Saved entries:
════
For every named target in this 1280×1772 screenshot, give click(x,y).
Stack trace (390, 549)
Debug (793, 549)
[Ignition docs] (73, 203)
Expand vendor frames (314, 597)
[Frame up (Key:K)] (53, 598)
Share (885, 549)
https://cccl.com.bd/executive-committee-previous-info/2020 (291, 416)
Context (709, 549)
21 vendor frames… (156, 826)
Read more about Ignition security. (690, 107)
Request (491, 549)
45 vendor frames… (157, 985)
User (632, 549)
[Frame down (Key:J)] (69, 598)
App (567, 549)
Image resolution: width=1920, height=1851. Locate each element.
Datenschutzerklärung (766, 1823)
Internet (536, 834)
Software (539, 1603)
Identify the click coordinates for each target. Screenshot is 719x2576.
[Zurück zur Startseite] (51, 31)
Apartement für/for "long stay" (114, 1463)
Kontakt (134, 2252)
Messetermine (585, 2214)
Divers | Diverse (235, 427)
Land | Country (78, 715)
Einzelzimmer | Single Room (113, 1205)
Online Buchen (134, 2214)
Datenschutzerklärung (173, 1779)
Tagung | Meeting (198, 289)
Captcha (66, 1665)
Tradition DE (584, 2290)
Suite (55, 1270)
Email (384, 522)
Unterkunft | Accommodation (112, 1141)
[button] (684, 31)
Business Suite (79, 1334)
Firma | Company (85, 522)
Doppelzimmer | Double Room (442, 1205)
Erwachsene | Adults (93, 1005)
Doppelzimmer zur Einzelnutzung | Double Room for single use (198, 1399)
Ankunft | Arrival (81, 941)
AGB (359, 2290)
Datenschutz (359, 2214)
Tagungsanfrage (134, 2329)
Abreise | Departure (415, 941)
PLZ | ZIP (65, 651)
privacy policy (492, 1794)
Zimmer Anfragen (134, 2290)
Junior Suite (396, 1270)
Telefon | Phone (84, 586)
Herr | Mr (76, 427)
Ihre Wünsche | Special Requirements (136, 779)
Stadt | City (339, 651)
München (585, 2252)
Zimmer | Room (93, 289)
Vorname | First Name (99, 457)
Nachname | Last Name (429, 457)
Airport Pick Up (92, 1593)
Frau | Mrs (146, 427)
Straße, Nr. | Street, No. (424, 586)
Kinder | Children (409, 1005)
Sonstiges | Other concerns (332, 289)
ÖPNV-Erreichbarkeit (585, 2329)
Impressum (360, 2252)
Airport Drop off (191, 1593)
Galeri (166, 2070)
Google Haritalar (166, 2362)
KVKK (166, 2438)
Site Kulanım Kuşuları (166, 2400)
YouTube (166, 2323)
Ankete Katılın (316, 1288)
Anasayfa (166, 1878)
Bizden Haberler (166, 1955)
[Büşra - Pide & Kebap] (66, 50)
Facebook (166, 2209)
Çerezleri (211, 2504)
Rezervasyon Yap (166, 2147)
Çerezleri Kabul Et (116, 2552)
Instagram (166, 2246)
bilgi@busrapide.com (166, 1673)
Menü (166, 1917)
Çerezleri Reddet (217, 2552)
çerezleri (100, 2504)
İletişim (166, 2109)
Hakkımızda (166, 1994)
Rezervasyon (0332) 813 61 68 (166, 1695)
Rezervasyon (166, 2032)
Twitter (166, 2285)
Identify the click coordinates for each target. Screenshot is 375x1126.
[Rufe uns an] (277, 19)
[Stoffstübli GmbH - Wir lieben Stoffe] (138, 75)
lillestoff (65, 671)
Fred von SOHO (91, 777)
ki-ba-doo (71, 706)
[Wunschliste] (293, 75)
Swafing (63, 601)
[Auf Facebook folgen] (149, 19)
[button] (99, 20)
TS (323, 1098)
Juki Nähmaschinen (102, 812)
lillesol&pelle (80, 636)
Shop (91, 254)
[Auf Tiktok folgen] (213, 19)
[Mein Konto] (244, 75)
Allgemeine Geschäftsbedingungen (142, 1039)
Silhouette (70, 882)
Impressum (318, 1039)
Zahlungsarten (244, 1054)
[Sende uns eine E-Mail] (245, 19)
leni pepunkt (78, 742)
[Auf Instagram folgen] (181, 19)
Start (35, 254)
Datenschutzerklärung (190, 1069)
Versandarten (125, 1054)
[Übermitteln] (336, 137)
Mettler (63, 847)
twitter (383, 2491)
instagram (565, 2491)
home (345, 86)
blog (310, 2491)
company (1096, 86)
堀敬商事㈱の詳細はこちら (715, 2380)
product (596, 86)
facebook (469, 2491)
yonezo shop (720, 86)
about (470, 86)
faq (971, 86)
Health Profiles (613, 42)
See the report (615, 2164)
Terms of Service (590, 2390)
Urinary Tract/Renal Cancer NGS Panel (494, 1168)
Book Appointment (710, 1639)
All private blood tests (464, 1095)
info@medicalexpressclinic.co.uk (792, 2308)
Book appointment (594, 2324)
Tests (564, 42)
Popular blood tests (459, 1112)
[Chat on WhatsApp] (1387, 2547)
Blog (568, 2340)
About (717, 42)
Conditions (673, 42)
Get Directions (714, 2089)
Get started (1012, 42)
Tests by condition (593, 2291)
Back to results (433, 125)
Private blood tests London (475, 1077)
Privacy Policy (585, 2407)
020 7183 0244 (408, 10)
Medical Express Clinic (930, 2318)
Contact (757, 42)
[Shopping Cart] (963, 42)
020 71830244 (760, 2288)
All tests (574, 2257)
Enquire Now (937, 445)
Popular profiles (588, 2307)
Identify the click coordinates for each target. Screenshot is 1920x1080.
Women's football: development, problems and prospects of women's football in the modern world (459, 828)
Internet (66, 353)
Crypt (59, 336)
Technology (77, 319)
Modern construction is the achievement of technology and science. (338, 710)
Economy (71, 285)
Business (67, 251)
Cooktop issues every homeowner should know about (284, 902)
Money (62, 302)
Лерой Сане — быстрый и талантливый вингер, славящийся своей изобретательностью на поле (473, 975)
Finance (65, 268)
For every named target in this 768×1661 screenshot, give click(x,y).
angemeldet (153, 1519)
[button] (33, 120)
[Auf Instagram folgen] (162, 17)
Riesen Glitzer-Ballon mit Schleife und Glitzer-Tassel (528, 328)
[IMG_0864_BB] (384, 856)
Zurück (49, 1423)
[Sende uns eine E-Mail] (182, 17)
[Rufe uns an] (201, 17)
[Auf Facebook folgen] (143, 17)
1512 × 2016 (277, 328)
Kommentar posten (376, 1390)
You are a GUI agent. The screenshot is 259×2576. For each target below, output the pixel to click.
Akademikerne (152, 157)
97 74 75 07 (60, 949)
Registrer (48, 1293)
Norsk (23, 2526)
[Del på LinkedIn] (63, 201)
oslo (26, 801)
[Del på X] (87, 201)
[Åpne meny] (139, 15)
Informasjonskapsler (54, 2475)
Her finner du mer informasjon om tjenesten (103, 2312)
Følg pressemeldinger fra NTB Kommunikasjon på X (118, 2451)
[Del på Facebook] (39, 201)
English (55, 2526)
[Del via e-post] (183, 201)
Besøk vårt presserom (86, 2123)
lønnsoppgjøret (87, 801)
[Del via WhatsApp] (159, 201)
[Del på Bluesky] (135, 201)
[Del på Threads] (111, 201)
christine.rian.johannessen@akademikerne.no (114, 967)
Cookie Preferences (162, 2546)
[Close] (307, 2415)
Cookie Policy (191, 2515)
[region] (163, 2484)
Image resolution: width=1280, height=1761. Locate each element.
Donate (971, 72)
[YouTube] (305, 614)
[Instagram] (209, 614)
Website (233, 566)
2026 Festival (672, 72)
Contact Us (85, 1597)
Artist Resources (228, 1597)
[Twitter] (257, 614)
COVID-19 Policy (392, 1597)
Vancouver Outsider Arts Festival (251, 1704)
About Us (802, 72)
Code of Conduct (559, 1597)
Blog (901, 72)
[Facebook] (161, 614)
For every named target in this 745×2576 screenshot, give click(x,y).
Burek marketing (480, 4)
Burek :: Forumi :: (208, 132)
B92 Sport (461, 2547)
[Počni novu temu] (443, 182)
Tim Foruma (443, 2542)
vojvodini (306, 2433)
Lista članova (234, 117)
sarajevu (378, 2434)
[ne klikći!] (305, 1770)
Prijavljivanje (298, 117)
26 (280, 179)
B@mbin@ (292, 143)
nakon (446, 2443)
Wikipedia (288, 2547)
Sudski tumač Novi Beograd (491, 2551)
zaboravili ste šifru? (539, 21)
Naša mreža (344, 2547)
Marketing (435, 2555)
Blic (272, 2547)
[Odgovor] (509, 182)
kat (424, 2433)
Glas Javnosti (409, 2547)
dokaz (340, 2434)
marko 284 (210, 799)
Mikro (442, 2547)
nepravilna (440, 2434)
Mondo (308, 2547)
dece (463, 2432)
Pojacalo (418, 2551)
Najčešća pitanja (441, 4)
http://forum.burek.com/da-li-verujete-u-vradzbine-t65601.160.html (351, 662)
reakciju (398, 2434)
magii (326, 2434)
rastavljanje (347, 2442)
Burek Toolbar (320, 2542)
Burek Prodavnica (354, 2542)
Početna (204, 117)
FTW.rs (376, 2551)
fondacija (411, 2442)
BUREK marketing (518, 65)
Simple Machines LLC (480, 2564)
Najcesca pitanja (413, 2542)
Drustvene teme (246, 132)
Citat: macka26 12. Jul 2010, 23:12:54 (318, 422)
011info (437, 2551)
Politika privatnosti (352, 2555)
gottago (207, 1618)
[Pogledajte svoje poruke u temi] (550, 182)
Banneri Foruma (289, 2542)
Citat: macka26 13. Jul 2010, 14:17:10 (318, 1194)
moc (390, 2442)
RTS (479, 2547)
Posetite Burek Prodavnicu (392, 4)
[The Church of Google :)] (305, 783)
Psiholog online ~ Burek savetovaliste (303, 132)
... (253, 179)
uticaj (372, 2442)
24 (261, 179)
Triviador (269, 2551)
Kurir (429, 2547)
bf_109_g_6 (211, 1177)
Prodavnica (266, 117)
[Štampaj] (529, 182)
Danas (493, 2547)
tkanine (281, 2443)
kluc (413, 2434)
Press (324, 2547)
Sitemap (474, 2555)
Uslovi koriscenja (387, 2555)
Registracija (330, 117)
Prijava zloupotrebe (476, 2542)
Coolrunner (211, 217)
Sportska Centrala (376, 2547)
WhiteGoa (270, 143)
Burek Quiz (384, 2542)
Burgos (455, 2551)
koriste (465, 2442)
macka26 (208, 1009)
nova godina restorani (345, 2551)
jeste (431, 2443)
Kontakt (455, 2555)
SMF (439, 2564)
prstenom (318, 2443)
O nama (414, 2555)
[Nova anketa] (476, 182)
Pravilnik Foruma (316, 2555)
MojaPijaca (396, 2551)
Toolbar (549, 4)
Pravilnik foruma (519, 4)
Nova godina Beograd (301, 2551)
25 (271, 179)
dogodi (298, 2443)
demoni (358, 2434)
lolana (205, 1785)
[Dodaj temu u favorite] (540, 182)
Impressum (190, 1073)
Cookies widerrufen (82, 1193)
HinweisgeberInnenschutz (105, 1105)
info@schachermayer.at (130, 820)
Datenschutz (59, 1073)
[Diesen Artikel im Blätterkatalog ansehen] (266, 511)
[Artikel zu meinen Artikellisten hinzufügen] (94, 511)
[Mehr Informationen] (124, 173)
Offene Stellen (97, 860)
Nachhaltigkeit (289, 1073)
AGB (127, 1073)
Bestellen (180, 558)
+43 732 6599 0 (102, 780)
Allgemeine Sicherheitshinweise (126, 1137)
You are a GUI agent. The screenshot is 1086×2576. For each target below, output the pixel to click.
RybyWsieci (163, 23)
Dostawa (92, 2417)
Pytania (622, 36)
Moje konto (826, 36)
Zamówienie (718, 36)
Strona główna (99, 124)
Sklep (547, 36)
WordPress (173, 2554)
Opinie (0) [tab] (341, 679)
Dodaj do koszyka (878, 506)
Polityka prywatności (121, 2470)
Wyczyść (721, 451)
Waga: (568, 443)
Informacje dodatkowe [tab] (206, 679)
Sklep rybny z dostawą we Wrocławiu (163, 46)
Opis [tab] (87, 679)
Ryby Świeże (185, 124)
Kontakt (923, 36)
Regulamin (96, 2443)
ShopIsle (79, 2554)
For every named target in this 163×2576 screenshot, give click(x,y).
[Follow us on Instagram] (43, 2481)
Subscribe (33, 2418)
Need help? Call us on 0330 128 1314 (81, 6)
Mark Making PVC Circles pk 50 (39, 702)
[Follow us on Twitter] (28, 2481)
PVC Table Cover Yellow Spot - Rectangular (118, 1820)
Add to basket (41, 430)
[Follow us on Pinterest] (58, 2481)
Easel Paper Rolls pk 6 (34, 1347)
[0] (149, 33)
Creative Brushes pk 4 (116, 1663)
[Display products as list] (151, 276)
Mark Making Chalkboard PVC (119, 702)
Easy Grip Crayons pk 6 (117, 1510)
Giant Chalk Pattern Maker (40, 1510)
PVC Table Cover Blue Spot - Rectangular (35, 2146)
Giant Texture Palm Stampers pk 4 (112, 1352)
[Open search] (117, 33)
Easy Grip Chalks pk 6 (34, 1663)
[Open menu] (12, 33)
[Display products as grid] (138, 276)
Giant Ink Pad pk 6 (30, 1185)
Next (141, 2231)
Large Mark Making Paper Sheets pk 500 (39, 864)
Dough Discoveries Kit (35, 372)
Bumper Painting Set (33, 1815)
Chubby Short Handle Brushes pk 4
════
EXERCISE DESCRIPTION — Every line from the one that holds "[0] (149, 33)" to the end of the data above should be given again exactly, with that line and the last one both kept.

ANSWER AREA —
[0] (149, 33)
Creative Brushes pk 4 (116, 1663)
[Display products as list] (151, 276)
Mark Making Chalkboard PVC (119, 702)
Easy Grip Crayons pk 6 (117, 1510)
Giant Chalk Pattern Maker (40, 1510)
PVC Table Cover Blue Spot - Rectangular (35, 2146)
Giant Texture Palm Stampers pk 4 (112, 1352)
[Open search] (117, 33)
Easy Grip Chalks pk 6 (34, 1663)
[Open menu] (12, 33)
[Display products as grid] (138, 276)
Giant Ink Pad pk 6 (30, 1185)
Next (141, 2231)
Large Mark Making Paper Sheets pk 500 (39, 864)
Dough Discoveries Kit (35, 372)
Bumper Painting Set (33, 1815)
Chubby Short Handle Brushes pk 4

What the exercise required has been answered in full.